Perhaps the best way to trace the method of my thinking is to lift the words right off my journal:
The landscape here has provided me with a lot of inspiration and I’ve recorded a lot of images. The mountains are dramatic, steep, precipitous, and green, and I’ve been just about everywhere now... climbing the 1300 meter highest point, winding up and down the back roads, and driving along the coast. This landscape is pushing me more toward a depiction of it along the compositional aspect of the Redland Night series and its elements of abstraction. It is like a bridge between realism and abstraction. And the sharp peaks and valleys, almost monochromatic in their total greenness exaggerate the swirling, in-motion line of the horizon. Everything about this place is an abstraction to me…. Yet consciously real… a subjective reality?
I’m painting faster now and with less detail. Curving and twisting the horizon, giving a sense of transience to our place in the landscape, and questioning the perceived reality. The more I think about it, the less solid our existence on this earth is and my work is depicting that more and more clearly. It is almost as if this has come out of me onto the canvas by itself and I’m only beginning to make sense of it now. It strikes me as a bit like putting the cart before the horse, but I also like the mysteriousness of the art generating itself, through me.
I think it easy enough for the mind to identify what is "real", but the abstract is a whole other thing. I’ve always been a bit turned off by contemporary abstract art, and dumbfounded by the hilarity of critical descriptions of it. I look at an almost nonsensical splash of paint on a canvas and then read what some art critic says the artist meant by it... Where do they come up with this stuff? It is little more than a Rorschach test…. You know, what do you see in the inkblot? But for me, to link that "vision" to a base of reality enables me to be more suggestive of a concept and I think it is going to be much clearer to the viewer. This trip to Puerto Rico and its ridiculous landscape of needle like mountains, deep valleys and distorted coastline is just what I needed to explore this idea more thoroughly, this "bridge" between realism and abstraction. Now I need to come up with a descriptive "name" for this concept. SARism. Subjective Abstract Realism. Sarealism? Maybe…. Saristic?

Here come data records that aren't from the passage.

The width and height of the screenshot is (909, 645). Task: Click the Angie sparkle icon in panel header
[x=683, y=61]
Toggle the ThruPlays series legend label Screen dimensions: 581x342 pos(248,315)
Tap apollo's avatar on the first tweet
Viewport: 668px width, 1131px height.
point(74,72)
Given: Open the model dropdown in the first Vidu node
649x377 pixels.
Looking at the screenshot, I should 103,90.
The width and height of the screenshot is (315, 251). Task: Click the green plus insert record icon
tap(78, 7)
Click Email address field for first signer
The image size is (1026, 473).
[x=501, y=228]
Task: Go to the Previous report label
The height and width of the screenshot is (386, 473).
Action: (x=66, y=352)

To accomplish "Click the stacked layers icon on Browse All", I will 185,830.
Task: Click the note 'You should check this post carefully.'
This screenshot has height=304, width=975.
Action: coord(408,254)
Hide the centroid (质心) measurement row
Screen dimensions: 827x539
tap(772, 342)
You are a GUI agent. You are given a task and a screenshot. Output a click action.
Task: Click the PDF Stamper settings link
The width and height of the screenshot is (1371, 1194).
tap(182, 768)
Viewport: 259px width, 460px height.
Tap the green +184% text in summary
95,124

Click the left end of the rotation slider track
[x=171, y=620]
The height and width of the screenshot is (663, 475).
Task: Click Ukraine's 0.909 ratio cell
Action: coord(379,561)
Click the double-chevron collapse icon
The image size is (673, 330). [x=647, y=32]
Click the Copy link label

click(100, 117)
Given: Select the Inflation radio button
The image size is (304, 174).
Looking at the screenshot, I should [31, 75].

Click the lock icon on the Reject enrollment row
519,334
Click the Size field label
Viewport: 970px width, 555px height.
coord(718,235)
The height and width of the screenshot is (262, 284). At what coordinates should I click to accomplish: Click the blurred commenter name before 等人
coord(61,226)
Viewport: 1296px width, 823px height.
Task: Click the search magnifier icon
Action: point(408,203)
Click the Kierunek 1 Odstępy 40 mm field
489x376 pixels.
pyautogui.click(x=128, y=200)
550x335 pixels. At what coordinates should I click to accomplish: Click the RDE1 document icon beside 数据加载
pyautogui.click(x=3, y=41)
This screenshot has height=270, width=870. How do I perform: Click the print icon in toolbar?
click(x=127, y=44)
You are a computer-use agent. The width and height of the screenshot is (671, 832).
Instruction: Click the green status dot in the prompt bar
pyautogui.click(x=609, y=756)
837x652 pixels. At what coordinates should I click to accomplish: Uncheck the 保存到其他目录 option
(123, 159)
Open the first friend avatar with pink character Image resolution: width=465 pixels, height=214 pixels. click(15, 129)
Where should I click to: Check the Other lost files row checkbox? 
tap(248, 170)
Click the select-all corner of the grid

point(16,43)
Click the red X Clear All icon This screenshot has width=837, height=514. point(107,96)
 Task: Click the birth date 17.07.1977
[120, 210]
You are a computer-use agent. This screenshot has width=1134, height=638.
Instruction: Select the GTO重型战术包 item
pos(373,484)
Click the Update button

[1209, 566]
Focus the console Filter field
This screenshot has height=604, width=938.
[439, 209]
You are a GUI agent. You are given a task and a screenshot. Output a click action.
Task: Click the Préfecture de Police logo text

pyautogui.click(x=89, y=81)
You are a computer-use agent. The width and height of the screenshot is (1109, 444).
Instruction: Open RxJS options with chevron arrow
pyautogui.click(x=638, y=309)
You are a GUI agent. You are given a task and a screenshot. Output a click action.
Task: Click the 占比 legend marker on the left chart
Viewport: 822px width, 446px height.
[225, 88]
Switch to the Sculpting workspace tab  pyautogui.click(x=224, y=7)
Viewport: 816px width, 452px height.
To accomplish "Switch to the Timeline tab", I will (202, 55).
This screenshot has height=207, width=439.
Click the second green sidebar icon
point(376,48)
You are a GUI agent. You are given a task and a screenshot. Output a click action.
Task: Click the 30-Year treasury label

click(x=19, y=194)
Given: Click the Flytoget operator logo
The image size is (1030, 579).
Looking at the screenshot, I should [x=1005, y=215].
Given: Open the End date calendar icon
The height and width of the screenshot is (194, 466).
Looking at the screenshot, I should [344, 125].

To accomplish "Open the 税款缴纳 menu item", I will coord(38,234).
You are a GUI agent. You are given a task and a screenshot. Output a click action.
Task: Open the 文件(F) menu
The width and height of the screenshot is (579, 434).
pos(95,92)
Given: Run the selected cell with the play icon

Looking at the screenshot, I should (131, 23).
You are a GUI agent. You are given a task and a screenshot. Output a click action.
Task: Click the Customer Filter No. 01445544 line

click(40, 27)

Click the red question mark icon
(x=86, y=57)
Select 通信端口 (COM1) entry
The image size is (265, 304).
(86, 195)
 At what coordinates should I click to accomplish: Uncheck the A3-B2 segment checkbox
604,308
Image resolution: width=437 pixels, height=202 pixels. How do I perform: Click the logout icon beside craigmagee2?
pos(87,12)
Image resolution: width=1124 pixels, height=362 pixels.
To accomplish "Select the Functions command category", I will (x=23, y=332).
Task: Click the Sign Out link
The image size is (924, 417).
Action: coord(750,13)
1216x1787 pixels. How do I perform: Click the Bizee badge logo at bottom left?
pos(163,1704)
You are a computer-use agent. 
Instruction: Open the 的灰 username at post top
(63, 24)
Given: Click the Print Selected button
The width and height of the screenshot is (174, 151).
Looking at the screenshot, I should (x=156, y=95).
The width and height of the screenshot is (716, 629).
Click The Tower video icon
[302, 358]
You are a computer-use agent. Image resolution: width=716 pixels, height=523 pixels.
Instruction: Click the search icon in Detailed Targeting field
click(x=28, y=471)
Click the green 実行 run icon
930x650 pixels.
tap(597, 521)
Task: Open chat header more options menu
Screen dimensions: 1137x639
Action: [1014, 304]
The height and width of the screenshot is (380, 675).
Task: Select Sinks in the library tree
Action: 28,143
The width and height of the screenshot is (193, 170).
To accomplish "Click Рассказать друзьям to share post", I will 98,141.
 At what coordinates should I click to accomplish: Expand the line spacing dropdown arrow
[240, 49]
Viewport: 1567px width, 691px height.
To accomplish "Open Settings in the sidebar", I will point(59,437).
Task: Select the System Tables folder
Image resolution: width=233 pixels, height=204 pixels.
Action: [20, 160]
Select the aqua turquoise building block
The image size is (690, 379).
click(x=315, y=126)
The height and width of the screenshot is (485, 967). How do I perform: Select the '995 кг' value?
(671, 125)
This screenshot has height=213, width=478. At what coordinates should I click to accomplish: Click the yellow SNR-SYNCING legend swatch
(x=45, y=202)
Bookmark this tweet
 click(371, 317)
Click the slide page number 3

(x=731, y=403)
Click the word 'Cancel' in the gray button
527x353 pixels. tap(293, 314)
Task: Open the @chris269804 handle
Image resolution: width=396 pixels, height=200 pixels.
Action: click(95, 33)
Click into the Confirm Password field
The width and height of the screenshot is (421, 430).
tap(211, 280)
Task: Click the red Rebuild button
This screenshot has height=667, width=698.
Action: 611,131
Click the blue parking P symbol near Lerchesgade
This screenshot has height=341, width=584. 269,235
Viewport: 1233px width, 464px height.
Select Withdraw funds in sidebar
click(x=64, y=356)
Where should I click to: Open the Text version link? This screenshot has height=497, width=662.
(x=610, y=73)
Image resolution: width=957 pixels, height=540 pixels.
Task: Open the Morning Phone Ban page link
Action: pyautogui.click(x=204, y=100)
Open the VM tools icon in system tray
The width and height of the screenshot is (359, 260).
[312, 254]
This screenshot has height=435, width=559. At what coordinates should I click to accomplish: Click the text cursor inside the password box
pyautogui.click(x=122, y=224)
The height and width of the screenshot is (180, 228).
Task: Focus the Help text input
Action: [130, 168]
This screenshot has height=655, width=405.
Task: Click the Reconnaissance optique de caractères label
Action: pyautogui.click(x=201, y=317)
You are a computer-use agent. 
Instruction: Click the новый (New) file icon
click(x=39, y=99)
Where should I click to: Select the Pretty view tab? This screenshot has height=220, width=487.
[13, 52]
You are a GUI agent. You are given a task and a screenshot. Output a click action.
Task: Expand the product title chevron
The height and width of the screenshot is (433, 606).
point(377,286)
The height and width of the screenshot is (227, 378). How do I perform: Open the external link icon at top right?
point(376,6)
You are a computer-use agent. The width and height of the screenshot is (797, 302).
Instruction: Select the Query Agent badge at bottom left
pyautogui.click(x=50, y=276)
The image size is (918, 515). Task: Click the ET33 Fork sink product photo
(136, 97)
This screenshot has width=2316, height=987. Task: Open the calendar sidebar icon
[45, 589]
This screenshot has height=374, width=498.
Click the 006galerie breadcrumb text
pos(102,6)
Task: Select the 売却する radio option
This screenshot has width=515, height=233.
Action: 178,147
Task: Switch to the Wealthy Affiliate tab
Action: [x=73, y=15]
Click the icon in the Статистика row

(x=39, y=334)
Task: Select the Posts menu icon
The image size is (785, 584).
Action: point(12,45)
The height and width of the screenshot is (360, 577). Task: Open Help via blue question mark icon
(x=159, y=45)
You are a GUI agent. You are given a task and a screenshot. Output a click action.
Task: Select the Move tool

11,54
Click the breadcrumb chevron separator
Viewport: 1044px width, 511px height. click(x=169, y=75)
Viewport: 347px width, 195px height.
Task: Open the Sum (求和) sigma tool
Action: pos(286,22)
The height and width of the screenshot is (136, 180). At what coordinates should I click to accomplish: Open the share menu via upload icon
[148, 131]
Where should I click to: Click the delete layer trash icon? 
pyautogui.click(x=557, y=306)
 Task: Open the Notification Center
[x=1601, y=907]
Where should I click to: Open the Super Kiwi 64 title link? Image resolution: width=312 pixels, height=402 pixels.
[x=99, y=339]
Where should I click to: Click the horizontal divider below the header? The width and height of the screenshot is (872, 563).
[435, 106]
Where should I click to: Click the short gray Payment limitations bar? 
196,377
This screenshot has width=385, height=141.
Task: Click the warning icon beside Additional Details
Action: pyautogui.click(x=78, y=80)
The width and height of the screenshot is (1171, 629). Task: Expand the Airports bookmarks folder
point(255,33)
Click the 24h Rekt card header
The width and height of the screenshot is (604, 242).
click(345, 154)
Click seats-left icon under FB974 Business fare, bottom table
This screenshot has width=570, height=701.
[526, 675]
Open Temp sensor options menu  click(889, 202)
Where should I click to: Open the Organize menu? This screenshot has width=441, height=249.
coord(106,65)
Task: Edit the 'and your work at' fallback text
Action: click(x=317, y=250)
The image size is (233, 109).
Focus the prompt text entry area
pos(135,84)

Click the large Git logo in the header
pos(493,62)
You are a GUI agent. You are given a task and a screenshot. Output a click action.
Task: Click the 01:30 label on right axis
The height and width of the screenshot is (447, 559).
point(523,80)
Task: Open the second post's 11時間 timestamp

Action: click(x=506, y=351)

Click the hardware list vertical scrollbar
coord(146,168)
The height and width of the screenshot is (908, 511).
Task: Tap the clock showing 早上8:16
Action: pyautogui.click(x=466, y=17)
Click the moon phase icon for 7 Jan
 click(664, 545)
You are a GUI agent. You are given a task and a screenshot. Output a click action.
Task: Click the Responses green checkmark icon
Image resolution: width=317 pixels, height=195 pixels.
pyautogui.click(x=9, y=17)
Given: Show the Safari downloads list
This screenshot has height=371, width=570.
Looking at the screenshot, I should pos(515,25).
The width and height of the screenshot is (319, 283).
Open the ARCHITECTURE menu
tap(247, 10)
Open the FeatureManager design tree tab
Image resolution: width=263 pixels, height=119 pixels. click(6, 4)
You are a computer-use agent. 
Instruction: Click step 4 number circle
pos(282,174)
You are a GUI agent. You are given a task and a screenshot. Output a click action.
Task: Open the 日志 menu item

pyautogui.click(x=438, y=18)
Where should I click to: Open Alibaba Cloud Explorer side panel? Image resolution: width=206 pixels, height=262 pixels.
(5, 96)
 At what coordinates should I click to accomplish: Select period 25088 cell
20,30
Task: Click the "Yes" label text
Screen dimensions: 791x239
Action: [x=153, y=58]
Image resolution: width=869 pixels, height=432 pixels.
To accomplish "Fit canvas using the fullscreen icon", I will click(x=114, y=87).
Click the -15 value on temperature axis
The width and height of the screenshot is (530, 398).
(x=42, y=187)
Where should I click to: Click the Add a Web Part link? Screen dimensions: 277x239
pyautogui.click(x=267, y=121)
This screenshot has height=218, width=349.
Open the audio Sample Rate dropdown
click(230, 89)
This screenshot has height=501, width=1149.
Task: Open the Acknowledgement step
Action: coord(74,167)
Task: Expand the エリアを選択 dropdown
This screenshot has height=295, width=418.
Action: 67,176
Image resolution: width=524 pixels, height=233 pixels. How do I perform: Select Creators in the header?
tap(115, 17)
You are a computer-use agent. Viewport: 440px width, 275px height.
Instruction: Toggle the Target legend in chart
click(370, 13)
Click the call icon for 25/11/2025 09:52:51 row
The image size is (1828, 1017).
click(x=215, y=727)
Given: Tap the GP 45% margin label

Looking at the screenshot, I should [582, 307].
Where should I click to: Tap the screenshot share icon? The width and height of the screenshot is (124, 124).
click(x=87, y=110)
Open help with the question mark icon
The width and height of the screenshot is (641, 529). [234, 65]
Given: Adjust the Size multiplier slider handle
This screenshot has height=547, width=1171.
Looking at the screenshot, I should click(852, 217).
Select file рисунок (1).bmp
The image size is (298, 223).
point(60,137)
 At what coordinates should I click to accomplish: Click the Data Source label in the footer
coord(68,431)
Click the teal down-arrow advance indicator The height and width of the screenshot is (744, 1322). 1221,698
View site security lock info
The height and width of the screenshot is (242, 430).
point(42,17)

I will define my artwork in this period of my evolution as saristic. It is a word I have created as a means to express verbally what I’m doing now and how I’ve come to it.
OK. That was the thinking, here’s the definition:
THE ELEMENTS OF SARISM
Sarism is an acronymic based word joining SUBJECTIVE, ABSTRACT and REALISM together and defines a method and style of artwork. The work that falls under this "categorization" brings these three elements together into a distinct perceptibility. There are many ways to do this, but the key to meaningful abstraction in art is to link the abstraction to elements of perceptible reality, through a recognizable landscape element, a depth perspective, color, that kind of thing. Then the reality becomes subjective, the key element of sarism. All reality is in fact subjective and sarism brings this truth of reality forward from the subconscious to the conscious.